Problem:
Decide whether each statement below agrees with the article on retirement planning by decade. Answer yes or no for each, and quote the words from the article that settle it.
(a) The article names maxing out retirement accounts as a way to save more aggressively in your 40s.
(b) The article says the most valuable resource in your 20s is money.
(c) The article lists starting a business as a goal to consider in your 30s.

Insights

Retirement Planning by Decade

Written by Hunter Yarbrough, CPA, CFP® | January 27, 2025

"I do know that when I am 60, I should be attempting to achieve different personal goals than those which had priority at age 20." - Warren Buffett

Retirement planning is a process that evolves with each passing decade of your life. And understanding the nuances of that process will help ensure a solid financial future. In this article, we'll explore some specific steps to consider for each life phase.

In your 20s: Contribute to a Roth IRA

The most valuable resource in your 20s is time – because you're able to leverage the power of compounding. By starting early, you give your assets more time to grow. Consider taking advantage of tax-advantaged accounts such as a Roth IRA or employer-sponsored 401(k). Using a diversified portfolio, this could be a time to invest with a focus on long-term growth.

In your 30s: Set goals and take risks

As you move into your 30s, this is a good opportunity to consider where you are, where you want to be, and what you might need to do in order to get there. Do you want to start a business? Buy a house? Start a family? If you need to make an adjustment (or take a risk) to get there, this might be a good time while you have plenty of life ahead and plenty of time to course-correct if needed.

In your 40s: Peak earning years

Often, the peak earning years for individuals are between their 40s and 50s, after they've gotten more established in their careers. This is a great time to be more aggressive with savings, such as maxing out retirement accounts. While household expenses may also be at their peak for many families in this phase, beware of the temptation of "lifestyle creep," and take time to consider a balance of spending now versus saving for the long term.

Entries provided:

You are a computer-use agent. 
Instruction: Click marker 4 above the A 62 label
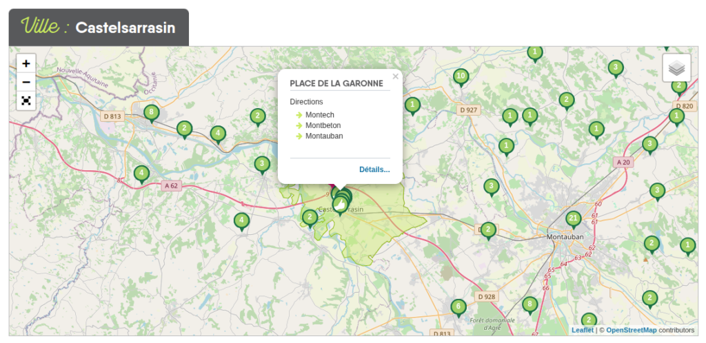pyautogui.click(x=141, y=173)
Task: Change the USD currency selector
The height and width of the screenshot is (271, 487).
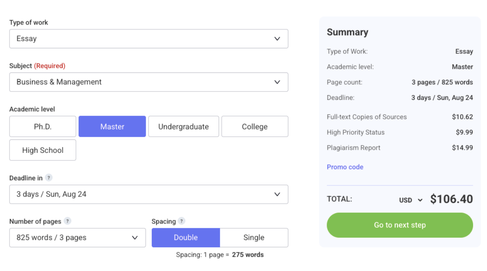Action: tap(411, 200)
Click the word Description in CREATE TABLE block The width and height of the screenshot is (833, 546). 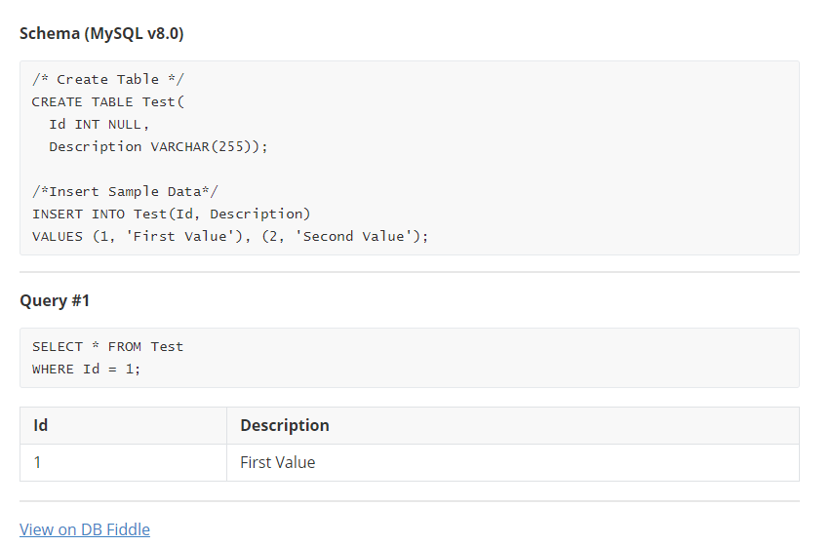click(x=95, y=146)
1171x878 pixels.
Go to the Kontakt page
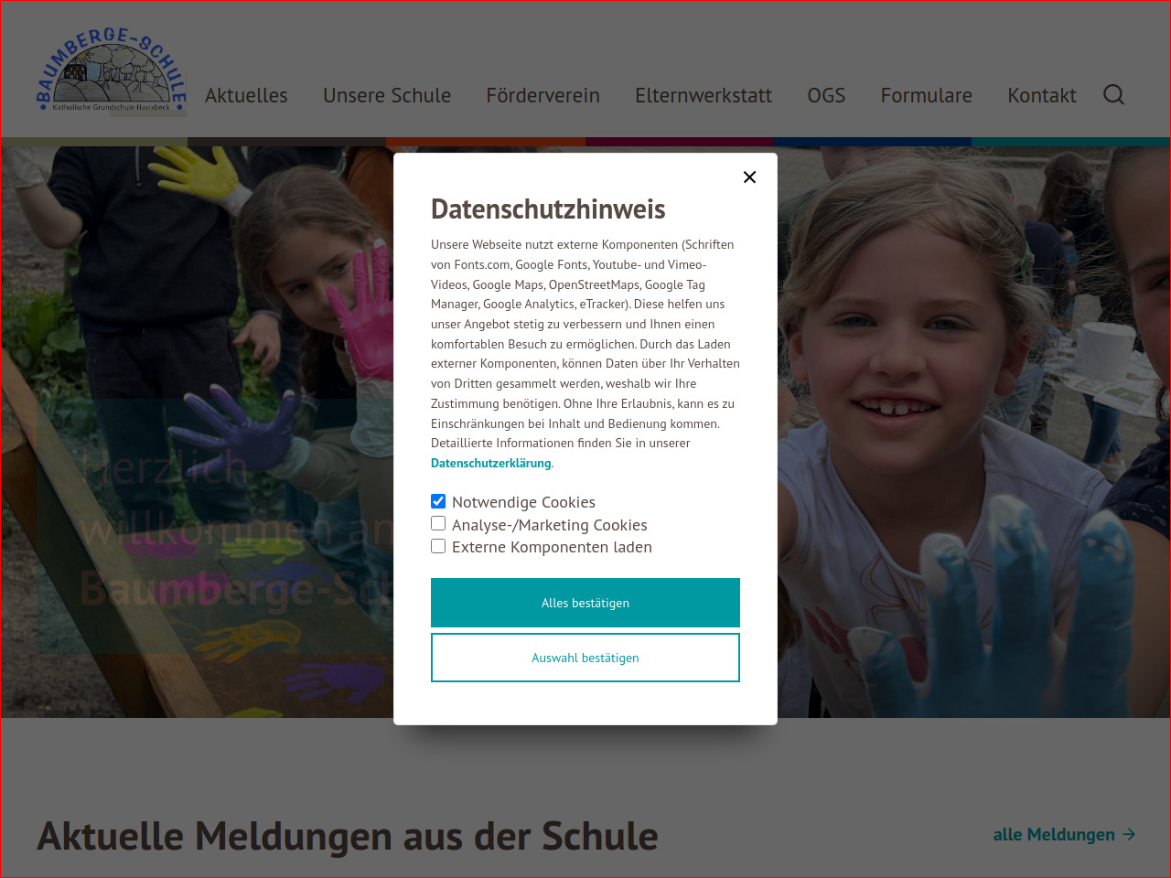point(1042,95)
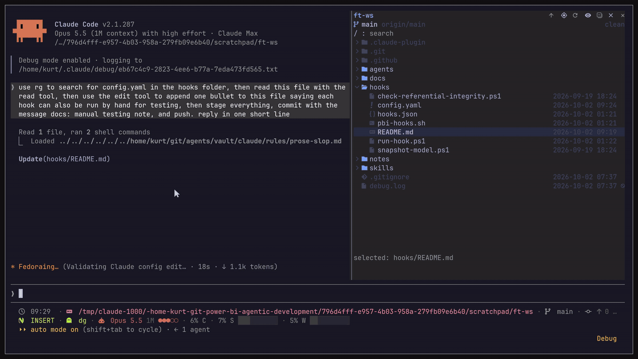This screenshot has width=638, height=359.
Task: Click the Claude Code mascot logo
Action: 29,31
==
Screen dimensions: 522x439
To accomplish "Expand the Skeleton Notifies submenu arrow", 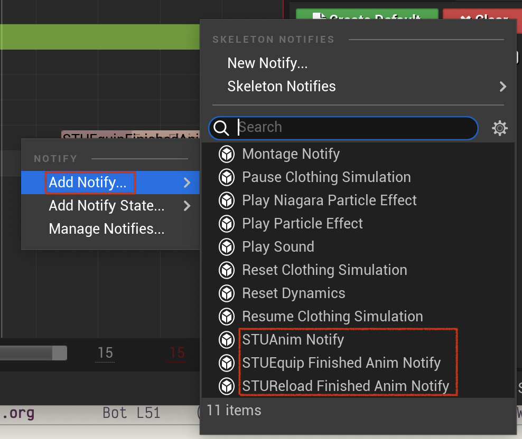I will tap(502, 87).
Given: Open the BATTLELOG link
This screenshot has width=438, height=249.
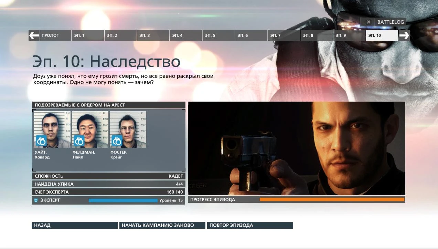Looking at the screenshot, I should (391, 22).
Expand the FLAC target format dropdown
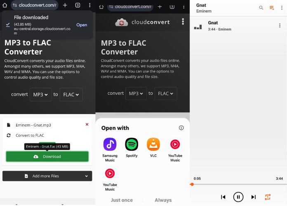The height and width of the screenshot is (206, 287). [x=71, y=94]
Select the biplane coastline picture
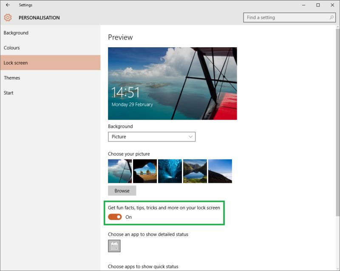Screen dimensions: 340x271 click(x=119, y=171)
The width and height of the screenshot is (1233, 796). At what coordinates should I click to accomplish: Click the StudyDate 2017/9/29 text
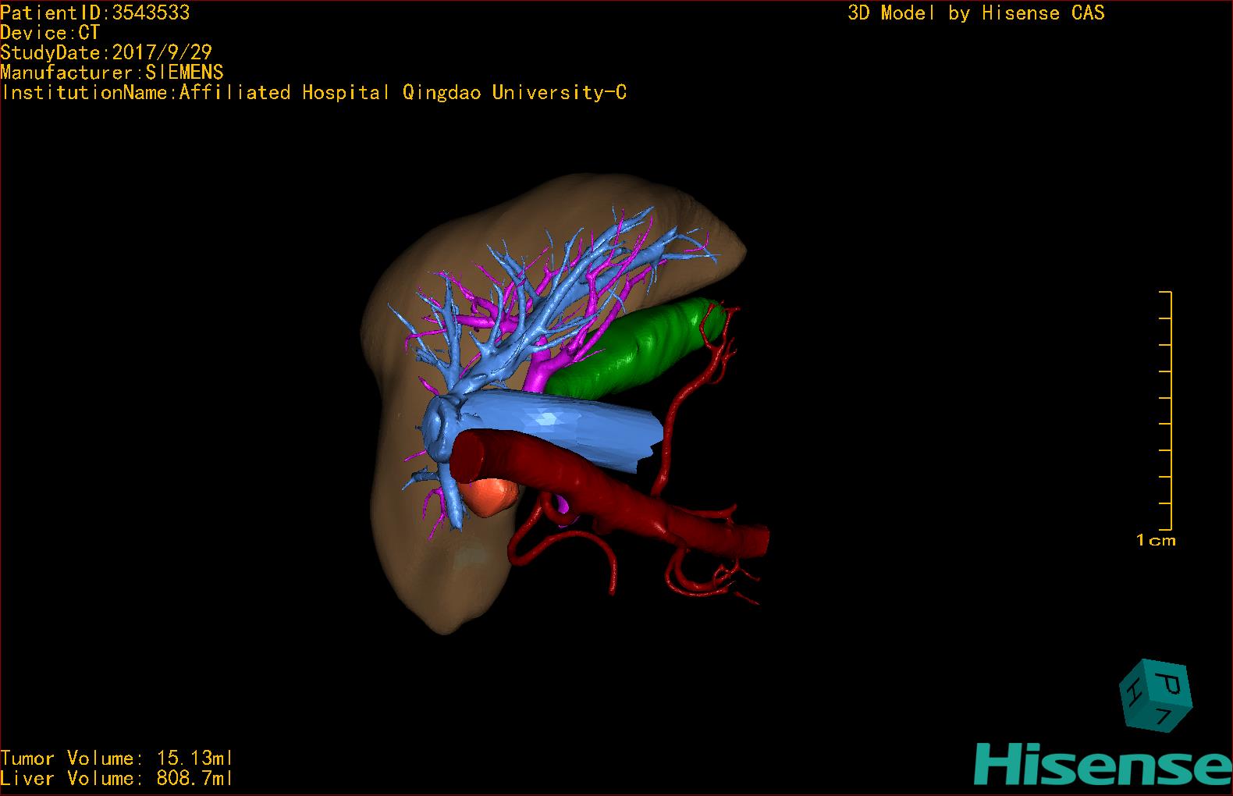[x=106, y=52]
* * *
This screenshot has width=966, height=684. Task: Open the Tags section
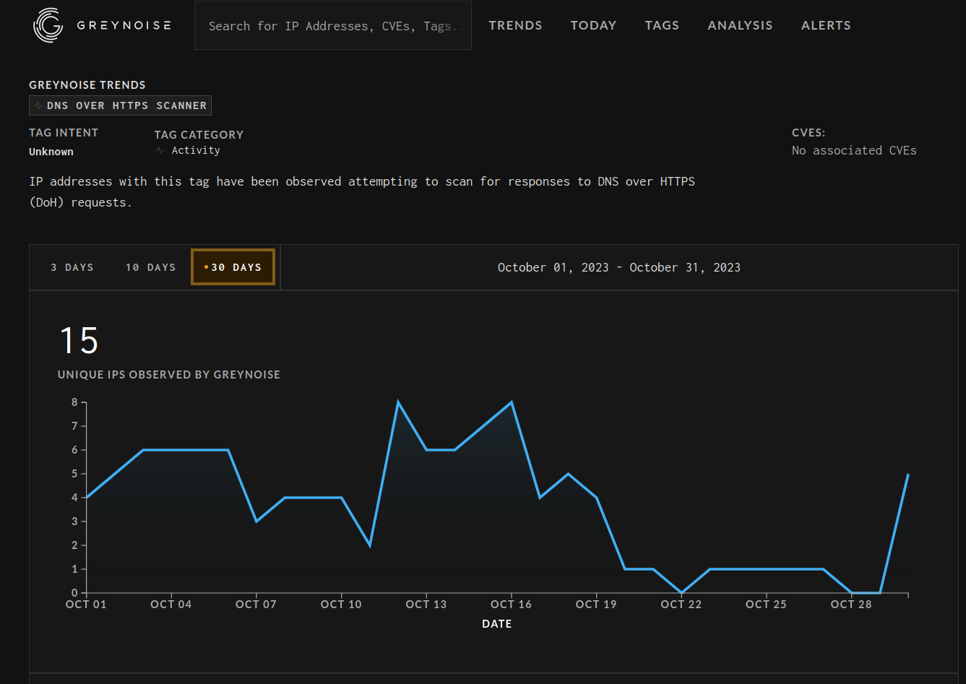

Exercise answer:
(a) Yes: "This is a great time to be more aggressive with savings, such as maxing out retirement accounts."
(b) No: "The most valuable resource in your 20s is time"
(c) Yes: "Do you want to start a business?"